> [What you will do]
Work through the data line by line, gathering every line that has the word "computer".

> [Source material]
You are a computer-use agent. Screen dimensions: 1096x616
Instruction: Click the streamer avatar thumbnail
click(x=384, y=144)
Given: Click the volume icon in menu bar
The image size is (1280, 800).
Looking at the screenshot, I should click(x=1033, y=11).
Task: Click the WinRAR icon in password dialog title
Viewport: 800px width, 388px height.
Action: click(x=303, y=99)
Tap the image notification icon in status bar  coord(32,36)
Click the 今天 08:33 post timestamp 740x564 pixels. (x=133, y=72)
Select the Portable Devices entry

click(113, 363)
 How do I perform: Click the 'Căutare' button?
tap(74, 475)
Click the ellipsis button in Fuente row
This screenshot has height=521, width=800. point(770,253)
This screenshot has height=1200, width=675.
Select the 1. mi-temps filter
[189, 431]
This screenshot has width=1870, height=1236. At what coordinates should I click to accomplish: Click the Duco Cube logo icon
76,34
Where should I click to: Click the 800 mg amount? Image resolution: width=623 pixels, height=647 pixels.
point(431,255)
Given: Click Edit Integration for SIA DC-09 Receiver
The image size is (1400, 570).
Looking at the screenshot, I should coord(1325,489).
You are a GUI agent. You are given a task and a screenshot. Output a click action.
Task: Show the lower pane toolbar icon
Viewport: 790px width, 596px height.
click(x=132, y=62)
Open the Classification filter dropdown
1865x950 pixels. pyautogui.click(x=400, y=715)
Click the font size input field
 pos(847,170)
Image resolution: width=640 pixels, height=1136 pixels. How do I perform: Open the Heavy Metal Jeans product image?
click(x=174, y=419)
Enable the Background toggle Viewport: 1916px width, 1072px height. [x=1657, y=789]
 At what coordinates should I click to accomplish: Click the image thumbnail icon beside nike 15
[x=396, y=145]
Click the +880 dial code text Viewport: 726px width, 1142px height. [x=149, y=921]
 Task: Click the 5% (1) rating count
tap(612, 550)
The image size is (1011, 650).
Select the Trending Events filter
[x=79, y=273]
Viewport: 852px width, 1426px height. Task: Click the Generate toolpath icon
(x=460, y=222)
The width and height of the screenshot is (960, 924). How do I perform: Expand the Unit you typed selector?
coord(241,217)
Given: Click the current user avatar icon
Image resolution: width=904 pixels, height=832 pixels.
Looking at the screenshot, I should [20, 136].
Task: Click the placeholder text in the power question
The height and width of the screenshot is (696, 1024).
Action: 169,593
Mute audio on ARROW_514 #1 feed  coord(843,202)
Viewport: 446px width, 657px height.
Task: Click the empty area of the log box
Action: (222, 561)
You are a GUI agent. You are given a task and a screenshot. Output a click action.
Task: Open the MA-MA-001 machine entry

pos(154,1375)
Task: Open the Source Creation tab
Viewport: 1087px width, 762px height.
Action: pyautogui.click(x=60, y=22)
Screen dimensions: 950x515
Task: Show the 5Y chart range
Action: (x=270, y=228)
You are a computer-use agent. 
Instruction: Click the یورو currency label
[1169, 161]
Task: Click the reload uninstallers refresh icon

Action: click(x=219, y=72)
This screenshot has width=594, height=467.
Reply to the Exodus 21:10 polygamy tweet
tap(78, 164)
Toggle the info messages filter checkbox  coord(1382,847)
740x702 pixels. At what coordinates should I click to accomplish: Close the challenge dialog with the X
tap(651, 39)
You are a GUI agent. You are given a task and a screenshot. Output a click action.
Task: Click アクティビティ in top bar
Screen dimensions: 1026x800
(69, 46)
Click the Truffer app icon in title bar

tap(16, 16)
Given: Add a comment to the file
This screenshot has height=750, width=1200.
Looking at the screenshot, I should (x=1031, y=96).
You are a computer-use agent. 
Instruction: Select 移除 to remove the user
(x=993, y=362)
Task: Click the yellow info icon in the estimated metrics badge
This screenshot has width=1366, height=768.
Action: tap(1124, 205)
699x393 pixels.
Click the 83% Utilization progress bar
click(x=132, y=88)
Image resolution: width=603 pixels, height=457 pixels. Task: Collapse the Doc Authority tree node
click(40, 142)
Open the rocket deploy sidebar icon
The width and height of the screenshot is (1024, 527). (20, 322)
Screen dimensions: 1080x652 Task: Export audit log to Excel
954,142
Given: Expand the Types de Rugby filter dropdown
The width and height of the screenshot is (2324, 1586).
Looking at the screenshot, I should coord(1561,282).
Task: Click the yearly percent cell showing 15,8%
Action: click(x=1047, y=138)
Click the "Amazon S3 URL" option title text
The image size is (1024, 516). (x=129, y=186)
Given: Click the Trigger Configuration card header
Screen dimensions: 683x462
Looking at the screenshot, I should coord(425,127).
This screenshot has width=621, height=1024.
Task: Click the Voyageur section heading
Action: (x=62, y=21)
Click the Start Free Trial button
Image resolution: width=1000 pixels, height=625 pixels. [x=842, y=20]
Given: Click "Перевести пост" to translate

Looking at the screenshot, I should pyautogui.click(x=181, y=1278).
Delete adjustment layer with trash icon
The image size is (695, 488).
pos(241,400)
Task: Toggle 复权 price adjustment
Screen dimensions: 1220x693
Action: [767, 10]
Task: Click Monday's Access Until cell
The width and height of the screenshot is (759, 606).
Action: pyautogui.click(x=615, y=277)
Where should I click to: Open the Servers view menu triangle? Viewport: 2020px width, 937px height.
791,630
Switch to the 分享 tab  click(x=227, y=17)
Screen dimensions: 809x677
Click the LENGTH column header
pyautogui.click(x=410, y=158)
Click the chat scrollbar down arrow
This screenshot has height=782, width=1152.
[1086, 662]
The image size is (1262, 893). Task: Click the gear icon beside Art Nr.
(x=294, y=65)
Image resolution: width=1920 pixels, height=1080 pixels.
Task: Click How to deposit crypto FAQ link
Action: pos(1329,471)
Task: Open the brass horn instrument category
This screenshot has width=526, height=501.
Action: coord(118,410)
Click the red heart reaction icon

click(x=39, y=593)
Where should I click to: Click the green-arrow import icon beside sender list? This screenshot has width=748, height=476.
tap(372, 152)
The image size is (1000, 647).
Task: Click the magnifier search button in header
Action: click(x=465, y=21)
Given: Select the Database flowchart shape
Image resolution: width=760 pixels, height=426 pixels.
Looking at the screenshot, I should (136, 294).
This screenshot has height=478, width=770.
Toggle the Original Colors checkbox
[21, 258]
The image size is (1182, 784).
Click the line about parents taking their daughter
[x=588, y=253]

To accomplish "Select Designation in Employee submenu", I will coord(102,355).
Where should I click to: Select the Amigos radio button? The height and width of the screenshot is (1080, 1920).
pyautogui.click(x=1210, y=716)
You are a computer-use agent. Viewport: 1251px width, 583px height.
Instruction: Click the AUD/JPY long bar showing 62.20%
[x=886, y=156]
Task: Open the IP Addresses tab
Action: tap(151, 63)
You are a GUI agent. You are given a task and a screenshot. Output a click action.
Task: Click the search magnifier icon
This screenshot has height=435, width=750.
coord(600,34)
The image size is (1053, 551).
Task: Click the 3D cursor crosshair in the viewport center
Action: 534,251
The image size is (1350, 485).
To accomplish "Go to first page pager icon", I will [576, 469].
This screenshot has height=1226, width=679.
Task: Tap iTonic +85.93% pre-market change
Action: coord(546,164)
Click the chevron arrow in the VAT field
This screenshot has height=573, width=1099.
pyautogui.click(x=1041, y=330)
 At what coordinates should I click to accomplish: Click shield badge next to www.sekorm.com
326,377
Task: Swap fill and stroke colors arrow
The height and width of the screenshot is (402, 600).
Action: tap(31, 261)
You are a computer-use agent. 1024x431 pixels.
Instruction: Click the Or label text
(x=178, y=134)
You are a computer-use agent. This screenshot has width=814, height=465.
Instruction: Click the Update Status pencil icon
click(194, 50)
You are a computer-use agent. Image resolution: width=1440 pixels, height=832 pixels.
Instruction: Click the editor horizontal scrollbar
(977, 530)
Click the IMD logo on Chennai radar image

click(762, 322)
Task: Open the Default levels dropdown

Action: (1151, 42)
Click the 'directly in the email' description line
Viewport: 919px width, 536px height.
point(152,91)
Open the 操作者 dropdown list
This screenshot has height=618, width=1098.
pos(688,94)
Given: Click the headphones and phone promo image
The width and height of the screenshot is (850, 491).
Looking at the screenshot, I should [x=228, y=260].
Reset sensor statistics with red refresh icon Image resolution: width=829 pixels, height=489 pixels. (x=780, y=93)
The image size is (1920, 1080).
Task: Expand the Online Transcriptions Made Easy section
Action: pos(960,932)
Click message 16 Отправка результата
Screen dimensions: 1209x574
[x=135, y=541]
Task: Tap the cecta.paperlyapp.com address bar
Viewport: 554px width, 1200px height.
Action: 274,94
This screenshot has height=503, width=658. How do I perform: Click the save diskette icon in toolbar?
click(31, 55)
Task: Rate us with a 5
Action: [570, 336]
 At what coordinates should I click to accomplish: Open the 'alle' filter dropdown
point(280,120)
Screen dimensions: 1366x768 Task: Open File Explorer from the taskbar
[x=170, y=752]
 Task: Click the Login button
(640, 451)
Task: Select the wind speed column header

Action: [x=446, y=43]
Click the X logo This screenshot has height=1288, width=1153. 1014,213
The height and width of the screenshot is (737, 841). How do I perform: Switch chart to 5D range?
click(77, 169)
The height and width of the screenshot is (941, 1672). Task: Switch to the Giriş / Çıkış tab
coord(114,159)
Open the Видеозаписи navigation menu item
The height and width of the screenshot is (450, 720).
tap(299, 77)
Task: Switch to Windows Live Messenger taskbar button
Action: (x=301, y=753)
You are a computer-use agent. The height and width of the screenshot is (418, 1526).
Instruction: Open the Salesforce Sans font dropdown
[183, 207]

> [Result for this exercise]
You are a computer-use agent. Screen dimensions: 1096x616
You are a computer-use agent. 
You are a computer-use agent. 
You are a computer-use agent. Viewport: 1251px width, 583px height.
You are a computer-use agent. 1024x431 pixels.
You are a computer-use agent. This screenshot has width=814, height=465.
You are a computer-use agent. Image resolution: width=1440 pixels, height=832 pixels.
You are a computer-use agent. The height and width of the screenshot is (418, 1526).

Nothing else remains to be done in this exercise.